1\. Thanks! Let me know if you need additional info or can't repro, the last
time this happened to me was a while ago (doesn't happen often since it
requires subsequent emails to be far apart in time and categorized with
different importance). EDIT: I just repro'd it again. The conversation
ordering under the Important section is definitely based on the date of the
last Important message rather than the date of the last message, so the
conversation will fall out of the screen if the last important message in that
conversation was a long time ago.

2\. I use archiving for emails that I want records of, but that I don't want
cluttering my inbox or appearing on my screen at all, unfortunately (like
notifications about some activity on other sites). It's not the same thing as,
say, a personal email or something from a mailing list that was unimportant
but that should still get a little bit of eyeball time at some point.

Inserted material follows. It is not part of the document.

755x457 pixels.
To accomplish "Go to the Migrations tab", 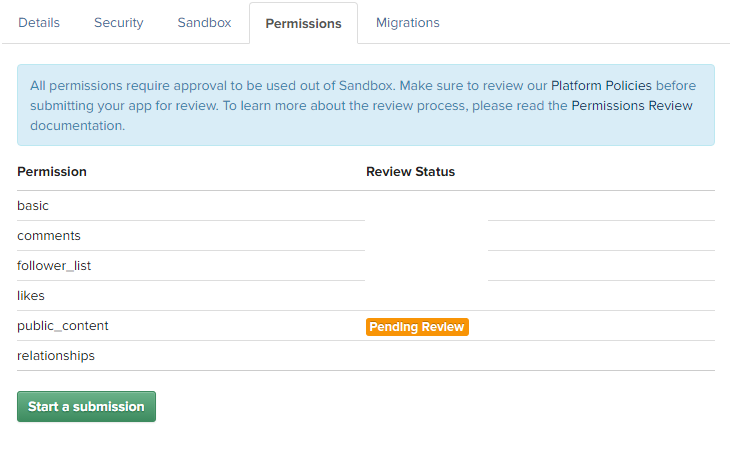I will 408,23.
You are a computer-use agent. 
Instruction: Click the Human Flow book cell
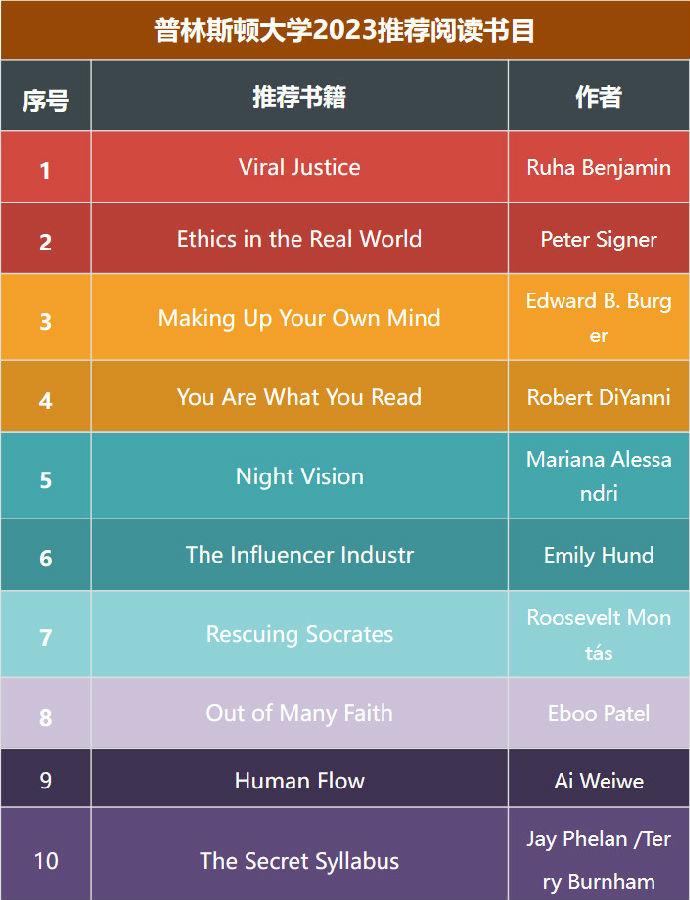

3\. There are a few use cases... sometimes I want to investigate why I got
some spam after the 1-month period when it's deleted, meaning I want the
message headers etc. to be there. Other times I want a filter that
automatically keeps everything matching it because I might not be able to
guarantee that I'll look into the spam folder every month, and I cannot risk
losing some emails that way. (How do I respond when someone asks if I got
their email and I don't have a copy to check?) I honestly think there's no
compelling reason why whether or not an email is spam _has_ to be tied to its
lifetime.

For undoing, any chance you could address why "View Message" couldn't just
send the email right then? It's impossible to undo afterward, so delaying
after it's clicked seems entirely counterproductive, right?

------
xte
I think there is a different problem: people do not know how to use email. 1)
people do not know how to properly quote messages 2) people do not understand
that mail are quick "mail", not chats 3) people do not know that mail are not
file sharing solution

Personally I have inbox zero via notmuch-emacs, and I use mails for nearly
anything feeds included (RSS2Email) mails are automatically filtered on remote
via IMAPFilter and I can refile locally if needed but I try to avoid doing so
to have more "automatic" solution.

A proper taxonomy + a proper full-text and tag search are the solution, all
messages locally under our control. Unfortunately for most there are ZERO
modern MUA, only webmails are developed so most people are stuck with '90-era
client and so leave their mailboxes in a messy state or leave their message on
someone else server without any real personal backup.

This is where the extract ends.